Housewives

OD's thread shows clearly that there is a trend towards parents making decisions based on clear reasoning of what's best for the family rather than traditional stereotypes.

However, how do women view housewives?
Would you consider being one?
Would you find it satisfying?

If the decision was made that one income could support the family, and it happened to be his, would you be too proud to stop working? Alot of women argue that women have spent enough time at home, and have the choice now to work.

I don't see it as a choice to work; I see it as a choice between work and home. That's what independence and freedom is.
And I would take it if the offer were there.

My mum was very annoyed when I mentioned that if the circumstances were favourable, I would seriously consider leaving work and staying at home, and she seemed horrified. She's a fiercely indpendent woman, who was forced to leave the civil service as she married before 1973. As far as she's concerned, she didn't ensure we all went to college so that we could stay at home like she had to.

My point is that we now have the choice.

I can't wait to move on with my career, develop it, get more experience, but I'm also a little mother chicken apparently, and would be just as proud to raise my kids. Even until school age - and that's more choice!
 
I've actually even thought of not to bother with little runts ( enough nieces and nephews) and just living a very good life.

Im off to a private club tonight, I might just get a taste for this sort of thing.
 
If we were finacially stable enough for one parent to stay at home and I earned less then I'd have no problem with being a stay at home mom.

I don't think it would be the most satisfying job for me but i'd be happy enough to raise my kids and take care of the family home. As soon as the kids go off to school there would be nothing to stop me from working partime again if I wanted too.
I think it's a hard job, staying at home all day, making dinners, cleaning, washing and minding babies but i'm sure its all worth it when its your own family.

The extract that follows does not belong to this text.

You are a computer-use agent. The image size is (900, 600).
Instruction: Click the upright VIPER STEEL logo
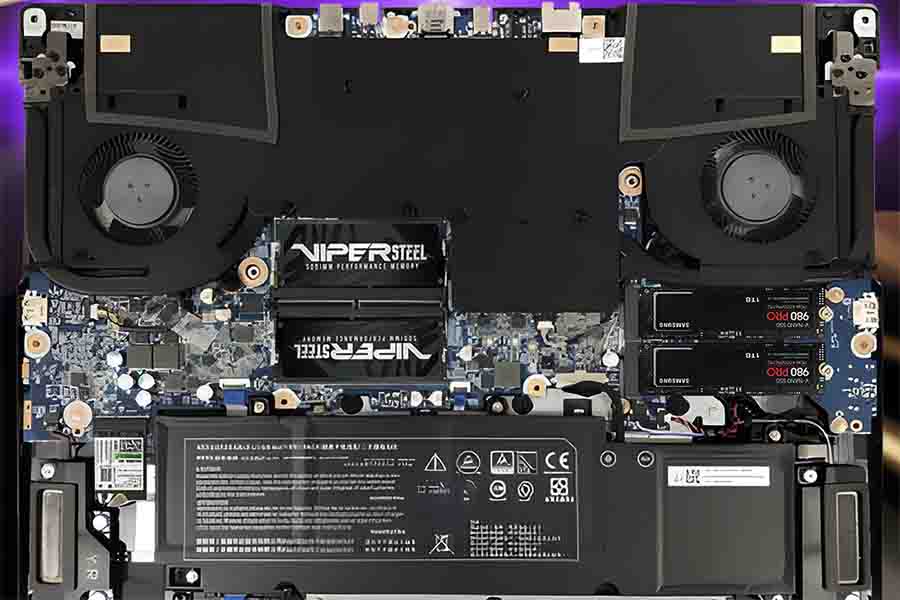coord(357,251)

When I was a child I wouldn't have liked to be passed back and forward between minders and nusery's..its nice to have your mam at home I think
 
I would love to get in a financial position where I could offer my partner the choice of being a housewife. How practical it would be is questionable. Although, with the cost of childcare, it could also be seen as financially better.

That said, I would never expect my partner to be a housewife. I would just like to be able to provide the choice.
 
I presume you mean only when kids come along? If he was earning a fair bit more it'd make alot more sense and I do want one partner to be a full-time parent, at least for the first 4 years till they start school. Personally I think I'd be fed-up at home all day, but then who knows, I might find I have homebody genes I never knew about.
Either way there's no shame in it. I've seen friends of mine have babies, go back to work and are just k******ed from all the effort of being a parent and working full-time. I don't want that and I don't think it's good for the child.